Does this mean that some kernel invocations are taking up much more time than others?
Is it a CodeXL Issue or do you see such performance drops while actually running the kernel in your application?
Probably you can share a complete testcase, which can be compiled at our end.
I’m not sure if or not what CodeXL reported Kernel time includes Kernel invocation time + Kernel execution time.
If it does, then I’ll focus on Kernel invocation time and maybe it’s OCL runtime problem. If it doesn’t, I will be totally confused.
The testcase is isolated from a real video post-processing application which sometimes can’t run very smoothly. The ISV located the root cause then write a test case to duplicate it. I attached the test case.

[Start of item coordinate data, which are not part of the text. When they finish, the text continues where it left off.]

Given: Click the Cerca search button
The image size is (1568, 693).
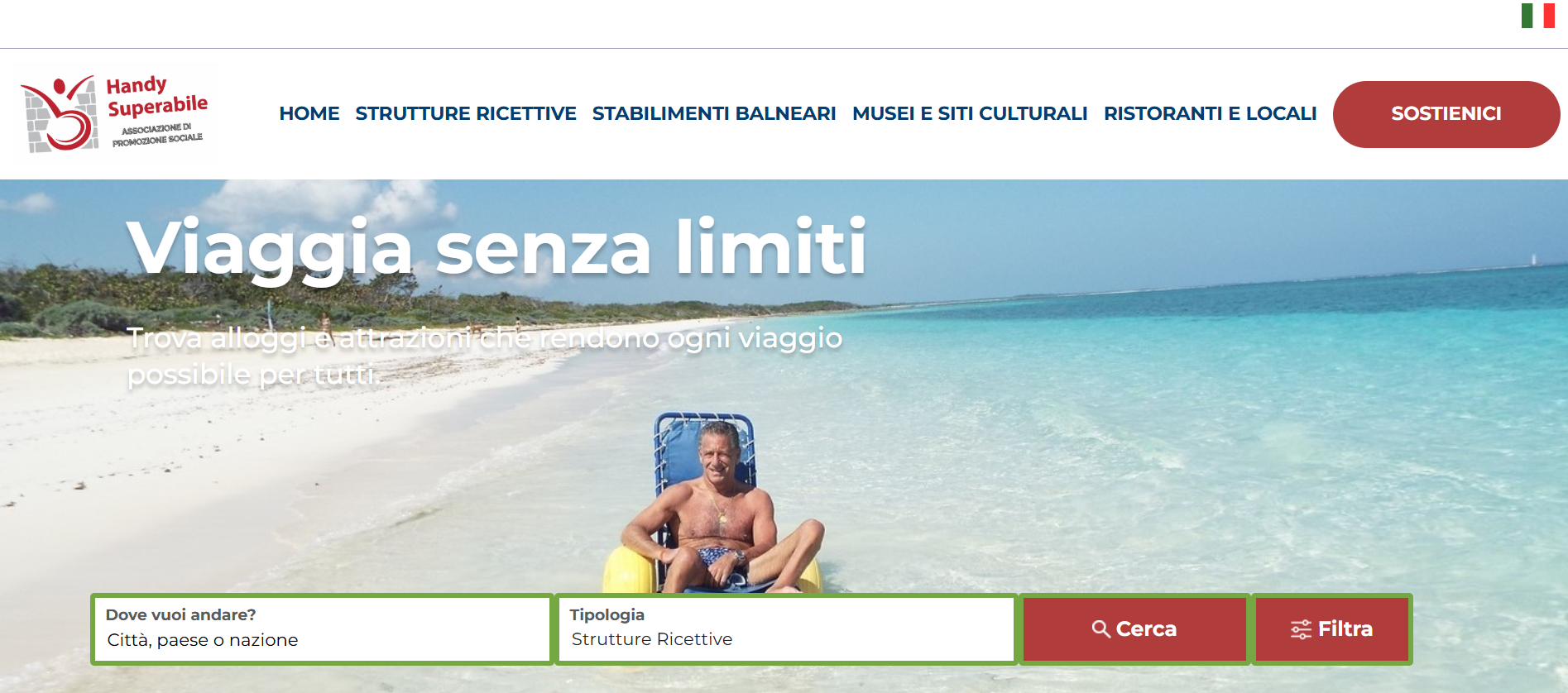Looking at the screenshot, I should pos(1134,629).
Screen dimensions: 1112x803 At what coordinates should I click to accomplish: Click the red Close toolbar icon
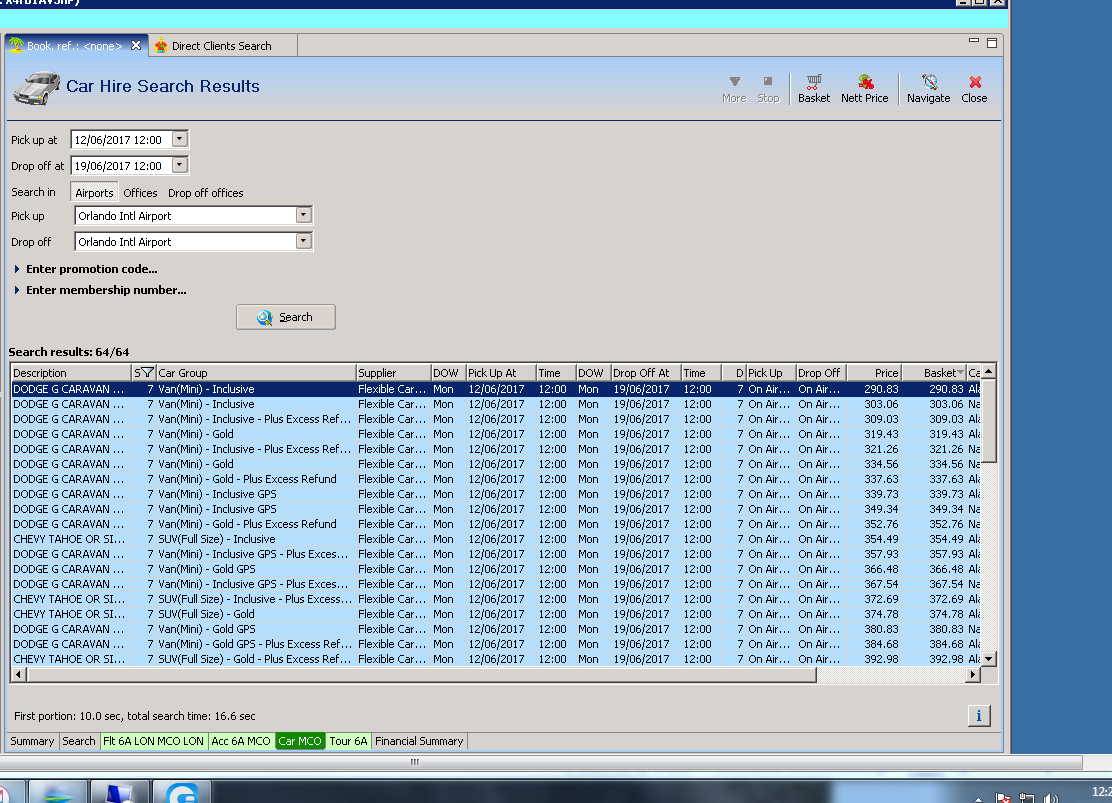(x=974, y=88)
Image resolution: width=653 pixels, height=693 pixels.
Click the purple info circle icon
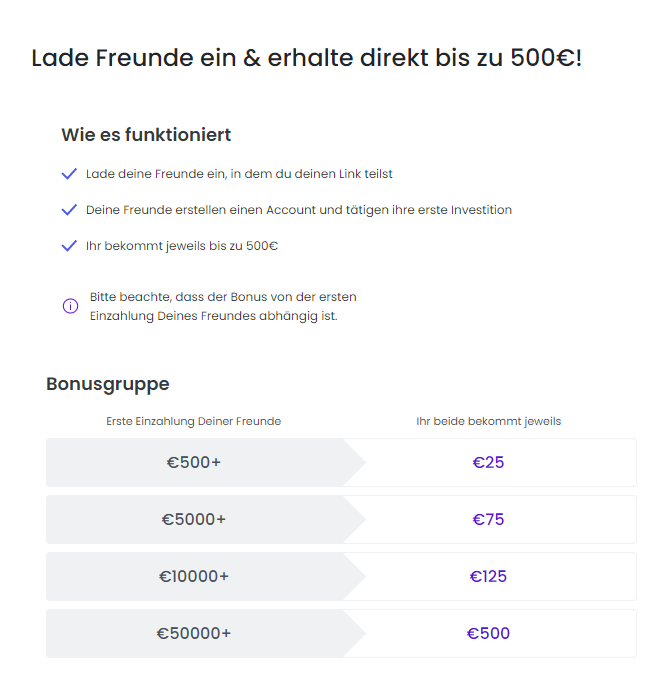tap(70, 306)
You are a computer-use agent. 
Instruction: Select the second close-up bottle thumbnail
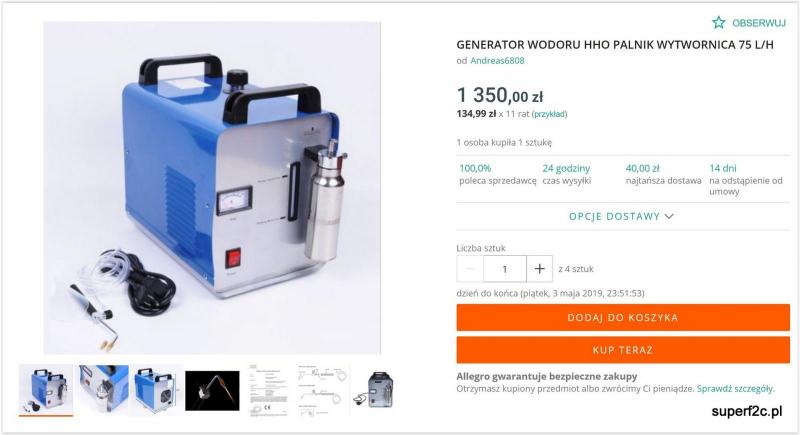pyautogui.click(x=104, y=390)
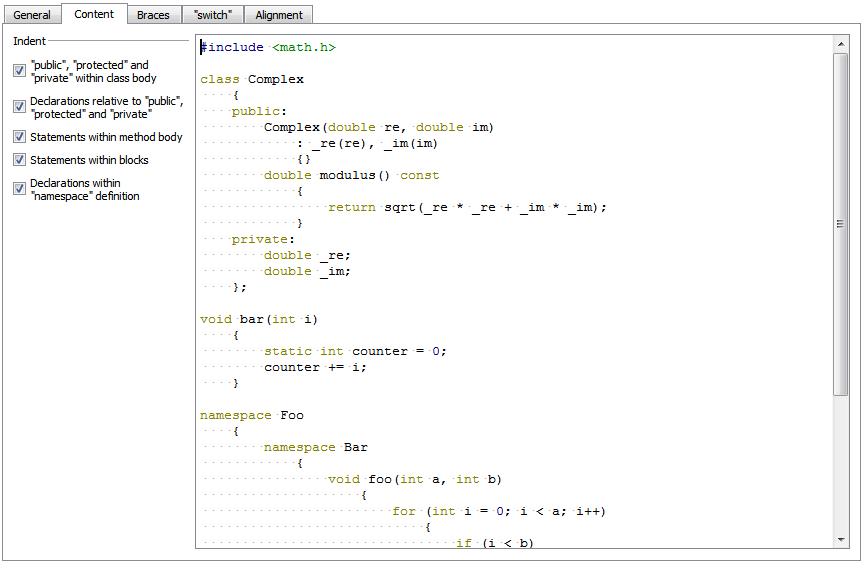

Another weird issue is: for some cards, actually only on HD 6670, the test case gave a shorter execution time with 14401080 (2.25x enlarged from a 640480 frame) frames while 1280960 (2x enlarged from the same 640480 frame) frames takes longer time.
Thanks for your help.
SelfExampleScale.7z.zip 2.8 MB
Well a few issues I am having here:
1. It is a chinese project. So hard to understand comments, and read-me files.
2. The project is not compiling for me as of now. I am trying it in VS12 Ultimate. And it is giving me mfc100d.lib not found error. Probably some of the libraries used in the project were built using older VS.
It will be helpful if you can send a minimal repro-case, without such dependencies. Is it must for me to compile your code VS10?